Ya apunta maneras al asomar y cuando se abre a la vida, corta vida, sabe atraer mi mirar. Ha sido este verano una grata compañera en mis días de sol y huerta. Incluso hemos tenido una curiosa relación que ahora paso a describir.
Estas desconocidas plantas comenzaron a adueñarse de todo el huerto invadiéndolo todo y "molestando" al resto de variedades. Seguía sin saber de qué planta se trataba. Al poco tiempo comenzaron a ornamentase con unas grandes flores amarillas; decenas y decenas de flores de un amarillo intenso. Era espectacular. Duraban poco, pero por cada una que se cerraba, nacían tres más.

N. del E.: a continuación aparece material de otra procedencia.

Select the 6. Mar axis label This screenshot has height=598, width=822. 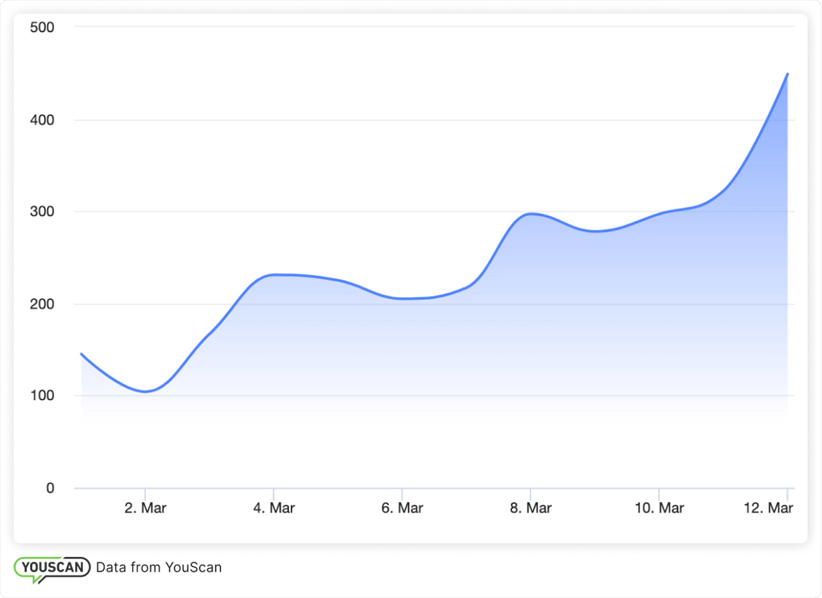(402, 508)
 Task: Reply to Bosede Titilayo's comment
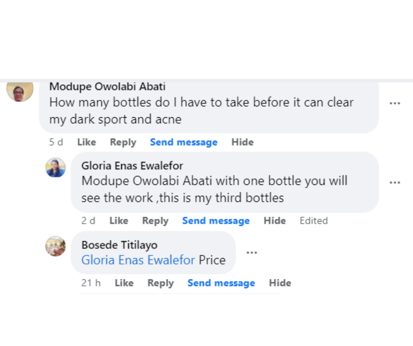point(160,283)
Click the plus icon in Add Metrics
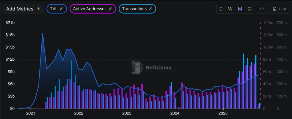Screen dimensions: 292x119 coord(38,9)
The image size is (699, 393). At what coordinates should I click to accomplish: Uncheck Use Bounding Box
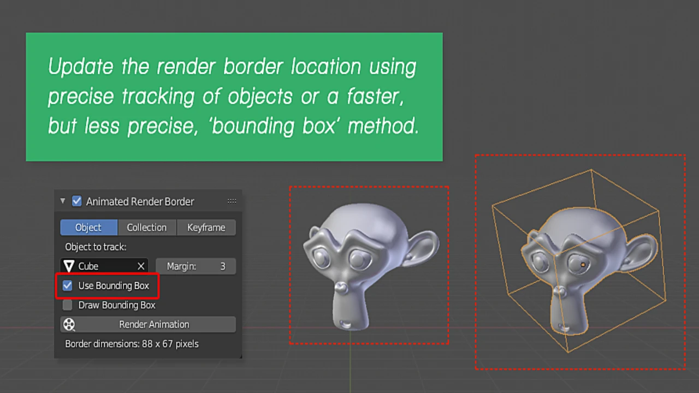68,285
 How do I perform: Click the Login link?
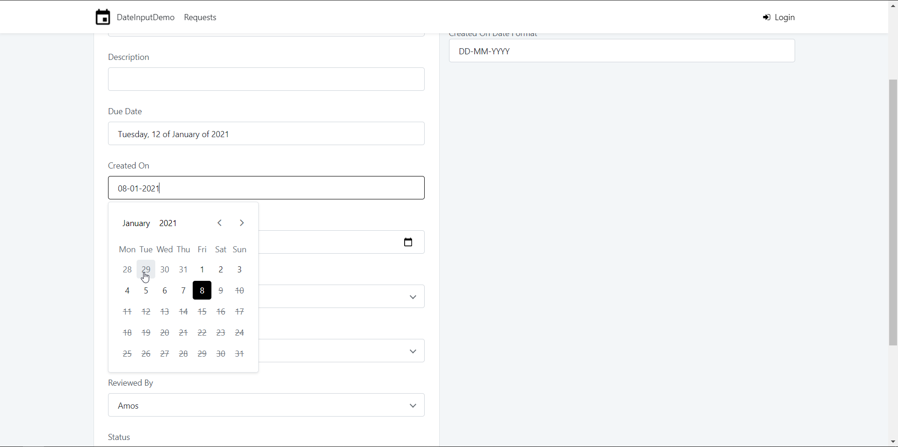(x=784, y=17)
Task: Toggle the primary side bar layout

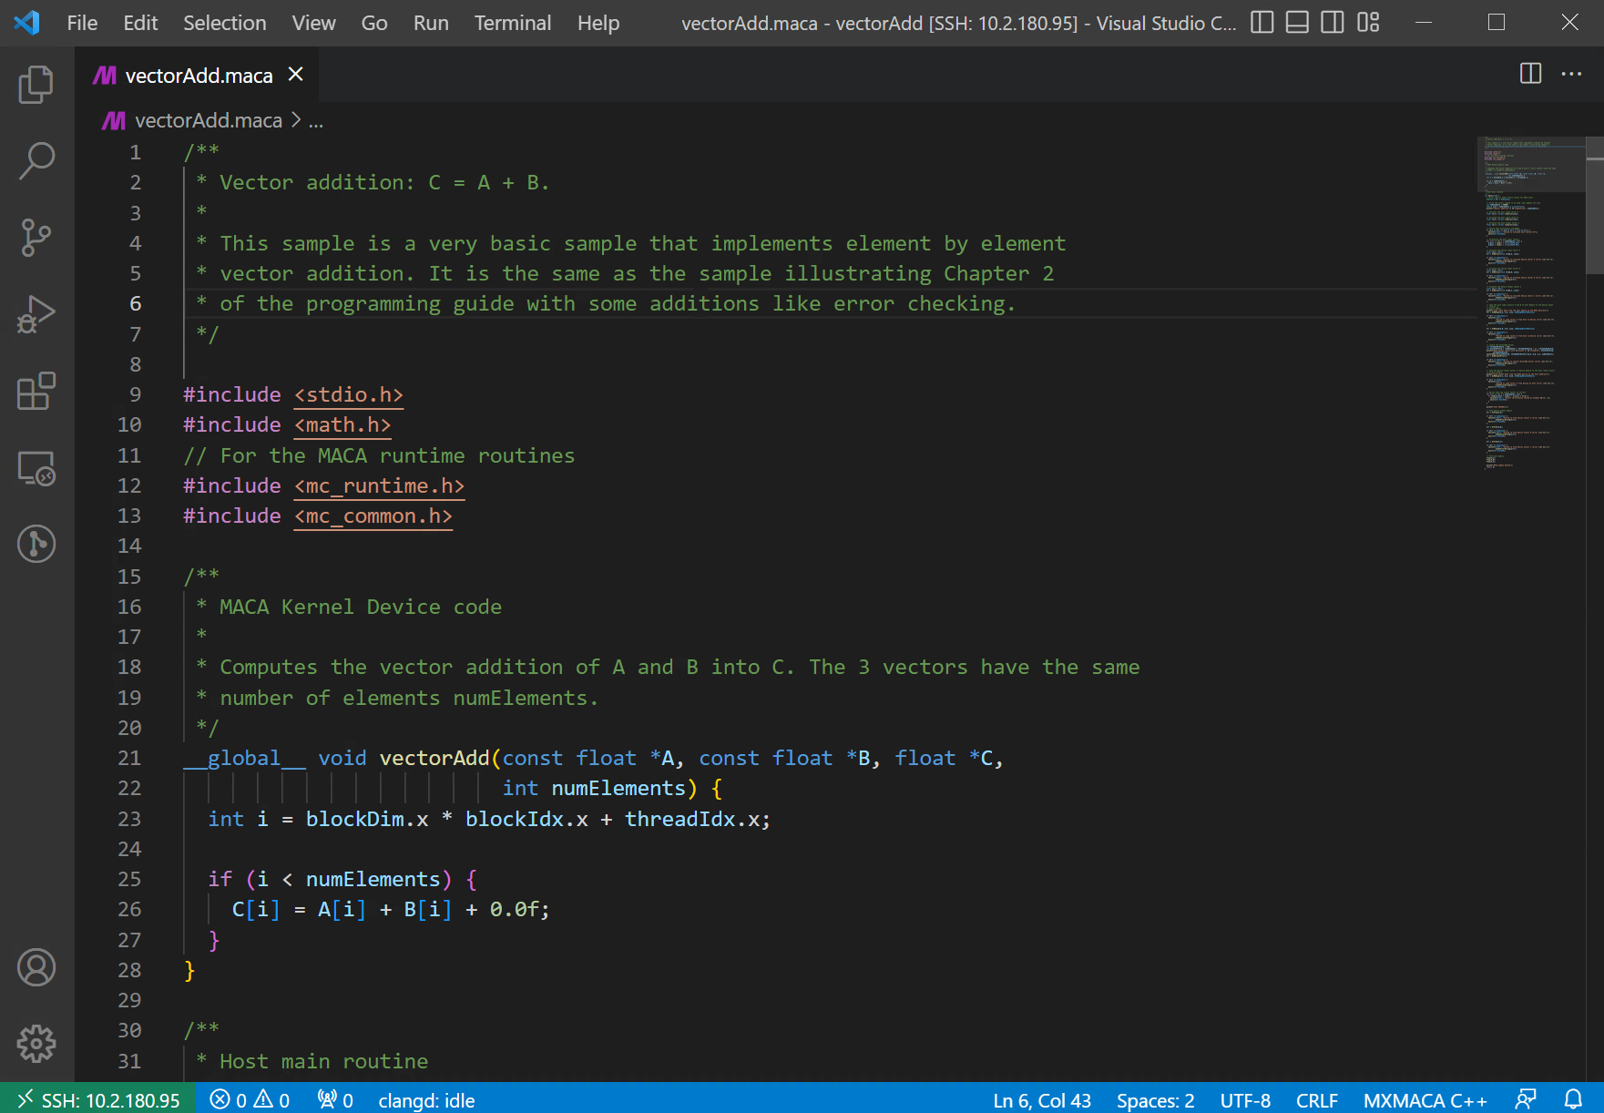Action: 1262,23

Un día de los que me tocaba limpiar a fondo de hierbas el huerto y ante la nula productividad de las flores amarillas, decidí arrancarlas para aliviar al resto de plantas que sí querían producir. No obstante, antes de deshacerme de ellas me aseguré de qué planta se trataba: eran calabazas.
Quité todas salvo cuatro plantas que se encontraban en una de las lindes de la parcela y que solo molestaban al perejil, media docena de esqueléticas lechugas y unas incipientes acelgas.
Los días se fueron sucediendo, el huerto empezó a dar sus primeros frutos y las plantas de calabaza continuaron adornándolo con sus espectaculares flores.
Una mañana, a punto de abandonar el huerto para regresar a casa, recordé que me hacía falta perejil. Así que me acerqué hasta el rincón donde en su día lo planté y cuando me disponía a arrancar unos tallos..... ¡oh, sorpresa! Sí, una de las amarillas y ya anaranjadas flores iba acompañada de un pequeño y redondo fruto del tamaño de una pelota de ping pong. Animado por la ilusión del hallazgo pasé lista al resto de flores, contabilizando tres pelotas más. ¡Qué bueno!
Ahora, las pelotas de ping pong se han convertido en anaranjados balones de baloncesto. Ahora solo pienso en los empanadicos de calabaza que de aquí saldrán.